La réponse de Renart ne se fait pas attendre : « Trop est cilz foz qui se marie[36] », surtout s’il n’est pas sûr de l’honnêteté de la future épouse. Pour illustrer son propos, Renart se sert de l’exemple de la fable de Barbue la Chièvre, du Lai de Laustic et du Lai de Bisclavret. Dans tous ces contes, il est question de mariages qui n’ont pas bien tourné à cause d’un défaut supposé de la femme. Dans la version de Laustic de Renart, le vieux mari jaloux est tué par l’amant de son épouse. Le mariage est donc la véritable cause de sa mort[37]. Dans Bisclavret, un mari très amoureux et confiant révèle son secret le plus intime à sa femme : il est un loup-garou. La femme, dégoûtée par ce côté monstrueux du mari, cause sa ruine. Selon Renart, le cas de Bisclavret montrerait clairement « Que folement ouvre/Qui a sa fame se descouvre ». Il recommande enfin : « Ne desirre fame a avoir/Dont perdes honneur et avoir[38]. »

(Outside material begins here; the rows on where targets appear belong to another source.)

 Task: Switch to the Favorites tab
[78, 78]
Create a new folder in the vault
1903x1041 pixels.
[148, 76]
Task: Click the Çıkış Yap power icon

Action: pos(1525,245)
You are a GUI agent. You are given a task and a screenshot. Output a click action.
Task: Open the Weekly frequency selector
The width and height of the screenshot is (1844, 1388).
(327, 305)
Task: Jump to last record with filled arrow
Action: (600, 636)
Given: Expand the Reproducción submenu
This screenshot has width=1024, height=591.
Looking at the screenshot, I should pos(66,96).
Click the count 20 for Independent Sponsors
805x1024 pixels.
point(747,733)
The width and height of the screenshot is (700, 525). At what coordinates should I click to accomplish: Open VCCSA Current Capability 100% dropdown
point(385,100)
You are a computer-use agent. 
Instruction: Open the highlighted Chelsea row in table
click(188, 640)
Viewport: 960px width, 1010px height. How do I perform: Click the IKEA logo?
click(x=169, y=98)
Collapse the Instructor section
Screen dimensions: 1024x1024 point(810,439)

Peut-être y a-t-il de l’ironie dans le roman : une interprétation globale de ce long texte nous fait encore défaut. De toute façon, le cas de Renart le Contrefait nous montre qu’il a bien pu y avoir au Moyen Âge — et surtout plus d’un siècle après l’écriture des lais (c’est-à-dire à la fin du xiiie et au début du xive siècle) — une lecture des lais bien éloignée du merveilleux celtique ou de l’amour courtois qui nous intéresse tant aujourd’hui. C’est une lecture qui va plutôt dans la direction de la représentation des rapports entre les univers féminin et masculin, du sexe, du mariage, de l’amour, de la jalousie ; une lecture plus proche de celle qu’on a l’habitude d’admettre pour les fabliaux que pour les lais. Le contexte manuscrit du Digby 86 semble suggérer que le Lai du cor basculait lui aussi de ce côté.